YMCAs across the Twin Cities are part of a national effort to help overweight people stave off diabetes by making lifestyle changes involving more activity and fewer fats and calories.
More than 300 people have taken the Y's 16-week, research-based class in the nearly two years it has been offered. They have averaged a 5 percent weight loss, enough to delay or prevent diabetes, said Sheryl Grover, diabetes prevention specialist for the YMCA of the Greater Twin Cities.
"Losing a little weight can make a huge difference," Grover said. "If you can catch it before the glucose level gets too high, you can reverse the process. But once you are diagnosed with it, you will always have diabetes."

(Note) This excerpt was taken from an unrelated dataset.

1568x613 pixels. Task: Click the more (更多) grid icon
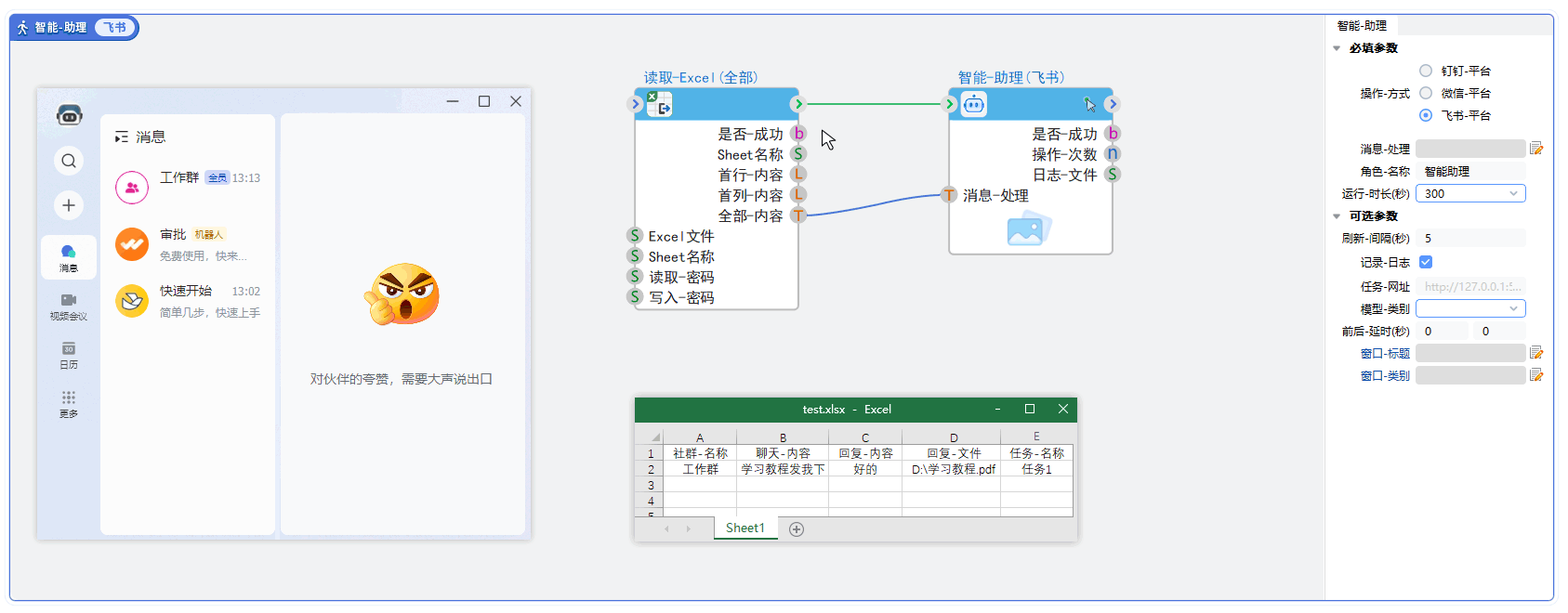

The Y's course, like three others in Minnesota, is aimed at reducing health costs that annually top $175 billion to treat the 25.8 million Americans with the incurable disease, including 267,000 Minnesotans, according to the state Department of Health.
Another estimated 1.4 million Minnesota adults have prediabetes and face increased risk of diabetes. The total of those with diabetes and prediabetes equals about 40 percent of adults in the state, said Rita Mays, a diabetes prevention planner for the health department.
Many of those with prediabetes don't know they have it because they have never been tested or diagnosed, she said.
"We encourage people to take a know-your-risk test. If you answer yes to many of the questions, see your doctor and get tested to see if your blood glucose is higher than normal," Mays said.
She said the YMCA course is the same one used in the Health Department's "I CAN Prevent Diabetes" program around the state and by the Indian Health Services course for Indians, who along with Asians, Latinos and African-Americans are at higher risk of diabetes.